My daughter is also an Asian-American adoptee, and also very bright. She just turned 6. We have found similar acting out behaviors (although she is pretty shy so does it more at home than in public). She came to us when she was only 4 months old, so I have never had deep concerns about attachment, but sometimes I wonder if she is acting out to test just whether we will be there even if she is naughty. Even as we are imposing consequences, we remind her as Passthepotatoes suggests that she had a bad day, there are consequences for behavior, but that we love her no matter what. Whether this is working, I really can't tell (she still has some big blowups which are unlike anything my DS ever had).
My MIL, who raised 4 kids, including 2 transracial adoptees, and who is a very wise parent, said that most of the time it is just differences in kids, and to not over think it - meaning that a lot of times you will want to pin behavior on adoption or race, when really it is just a particular kid being a stinker. The fact my daughters blowups almost always occur at bedtime suggest that she is using them as a delay tactic and likely she is tired and more likely to act up (she knows there are many issues that may arise due to adoption, she just is pointing out that usually, they are not related).
We are lucky that we live in a fairly diverse area, so she does she a number of Asian people (including a close family friend and her doctor) although there are not many Asian kids in her school, it is approximately 50% students of color. We have not had any negative discussions about appearance at least.

:: Tasks to carry out ::
a) According to the adoption post, how old was the daughter when she came to the family?
b) In the adoption post, why does the writer think the daughter's blowups are probably a delay tactic? Explain in one to three sentences.
c) Please reproduce the part of the adoption post starting with "My MIL, who" and going on through "are not related).".
The material that comes next is taken from a separate source.

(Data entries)
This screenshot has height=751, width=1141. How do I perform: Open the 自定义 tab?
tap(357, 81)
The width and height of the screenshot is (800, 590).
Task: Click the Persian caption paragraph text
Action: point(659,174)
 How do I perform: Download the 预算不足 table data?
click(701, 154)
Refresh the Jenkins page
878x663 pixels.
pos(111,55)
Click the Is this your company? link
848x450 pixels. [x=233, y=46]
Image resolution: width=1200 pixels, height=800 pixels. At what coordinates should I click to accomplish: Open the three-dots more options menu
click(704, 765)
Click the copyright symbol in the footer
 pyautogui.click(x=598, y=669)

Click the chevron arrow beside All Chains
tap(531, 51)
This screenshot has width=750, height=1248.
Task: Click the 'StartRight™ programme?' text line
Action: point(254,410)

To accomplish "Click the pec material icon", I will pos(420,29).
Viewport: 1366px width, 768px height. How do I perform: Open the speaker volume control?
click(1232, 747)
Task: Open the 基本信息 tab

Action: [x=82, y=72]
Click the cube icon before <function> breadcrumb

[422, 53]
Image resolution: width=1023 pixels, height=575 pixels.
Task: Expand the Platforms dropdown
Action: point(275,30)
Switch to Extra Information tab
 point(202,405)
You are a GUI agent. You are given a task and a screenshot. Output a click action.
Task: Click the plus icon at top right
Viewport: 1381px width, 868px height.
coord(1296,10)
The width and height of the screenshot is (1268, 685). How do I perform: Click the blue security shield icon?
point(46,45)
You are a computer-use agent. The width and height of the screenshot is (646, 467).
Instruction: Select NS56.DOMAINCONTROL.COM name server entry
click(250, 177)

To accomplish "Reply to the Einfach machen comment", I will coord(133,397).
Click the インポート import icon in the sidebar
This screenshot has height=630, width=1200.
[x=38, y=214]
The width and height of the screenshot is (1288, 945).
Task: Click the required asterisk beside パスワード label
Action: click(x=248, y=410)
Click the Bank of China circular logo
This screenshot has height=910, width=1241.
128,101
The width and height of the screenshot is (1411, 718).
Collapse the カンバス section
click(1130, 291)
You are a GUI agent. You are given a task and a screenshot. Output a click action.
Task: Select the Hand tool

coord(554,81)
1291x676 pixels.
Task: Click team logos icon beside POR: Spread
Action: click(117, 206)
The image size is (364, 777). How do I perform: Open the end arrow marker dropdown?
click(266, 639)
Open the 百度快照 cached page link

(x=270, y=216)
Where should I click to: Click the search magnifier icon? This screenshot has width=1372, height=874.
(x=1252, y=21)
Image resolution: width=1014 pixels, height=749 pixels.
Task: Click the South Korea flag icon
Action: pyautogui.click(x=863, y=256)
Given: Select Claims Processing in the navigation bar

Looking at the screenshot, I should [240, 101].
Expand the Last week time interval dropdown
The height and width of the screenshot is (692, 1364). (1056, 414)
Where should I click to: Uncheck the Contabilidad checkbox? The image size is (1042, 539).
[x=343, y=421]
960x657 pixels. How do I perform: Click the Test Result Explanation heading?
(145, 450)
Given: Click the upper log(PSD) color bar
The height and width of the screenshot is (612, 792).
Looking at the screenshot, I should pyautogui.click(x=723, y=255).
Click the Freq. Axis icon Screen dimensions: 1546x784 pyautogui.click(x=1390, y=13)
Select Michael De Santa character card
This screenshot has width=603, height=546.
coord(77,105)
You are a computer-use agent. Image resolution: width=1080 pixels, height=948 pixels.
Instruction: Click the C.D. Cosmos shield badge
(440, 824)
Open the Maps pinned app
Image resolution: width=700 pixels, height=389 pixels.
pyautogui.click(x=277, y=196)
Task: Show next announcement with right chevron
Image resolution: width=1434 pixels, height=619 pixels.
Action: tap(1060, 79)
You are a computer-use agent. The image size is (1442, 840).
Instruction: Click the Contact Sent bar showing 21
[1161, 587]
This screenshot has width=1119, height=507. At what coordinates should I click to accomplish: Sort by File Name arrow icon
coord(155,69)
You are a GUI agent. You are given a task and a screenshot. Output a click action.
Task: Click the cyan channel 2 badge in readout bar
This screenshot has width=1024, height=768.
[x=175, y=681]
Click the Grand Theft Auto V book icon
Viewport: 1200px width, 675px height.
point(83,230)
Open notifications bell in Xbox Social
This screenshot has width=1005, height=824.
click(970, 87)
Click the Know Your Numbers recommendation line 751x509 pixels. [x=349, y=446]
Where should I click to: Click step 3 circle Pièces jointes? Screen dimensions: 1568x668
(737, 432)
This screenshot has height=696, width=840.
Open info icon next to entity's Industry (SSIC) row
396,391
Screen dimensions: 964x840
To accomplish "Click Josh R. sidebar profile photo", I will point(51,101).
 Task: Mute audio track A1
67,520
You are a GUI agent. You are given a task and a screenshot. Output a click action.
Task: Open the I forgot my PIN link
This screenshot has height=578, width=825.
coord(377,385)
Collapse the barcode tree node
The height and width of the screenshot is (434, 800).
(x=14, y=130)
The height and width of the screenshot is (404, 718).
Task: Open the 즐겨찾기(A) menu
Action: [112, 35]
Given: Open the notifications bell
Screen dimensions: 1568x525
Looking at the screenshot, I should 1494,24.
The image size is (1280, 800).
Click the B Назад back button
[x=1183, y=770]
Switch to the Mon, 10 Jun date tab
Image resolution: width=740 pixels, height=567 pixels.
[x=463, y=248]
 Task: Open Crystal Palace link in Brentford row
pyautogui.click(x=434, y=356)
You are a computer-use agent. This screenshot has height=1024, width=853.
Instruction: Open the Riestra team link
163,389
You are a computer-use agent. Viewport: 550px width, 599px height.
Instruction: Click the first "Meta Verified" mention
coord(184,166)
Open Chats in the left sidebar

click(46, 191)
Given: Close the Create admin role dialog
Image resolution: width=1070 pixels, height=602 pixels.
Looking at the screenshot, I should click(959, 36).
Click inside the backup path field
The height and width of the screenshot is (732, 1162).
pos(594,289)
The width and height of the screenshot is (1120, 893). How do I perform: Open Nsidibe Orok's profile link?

:: Results by task ::
a) She was only 4 months old.

b) The blowups almost always happen at bedtime, which suggests she uses them to put off going to bed. She is also likely tired then and so more likely to act up.

c)
My MIL, who raised 4 kids, including 2 transracial adoptees, and who is a very wise parent, said that most of the time it is just differences in kids, and to not over think it - meaning that a lot of times you will want to pin behavior on adoption or race, when really it is just a particular kid being a stinker. The fact my daughters blowups almost always occur at bedtime suggest that she is using them as a delay tactic and likely she is tired and more likely to act up (she knows there are many issues that may arise due to adoption, she just is pointing out that usually, they are not related).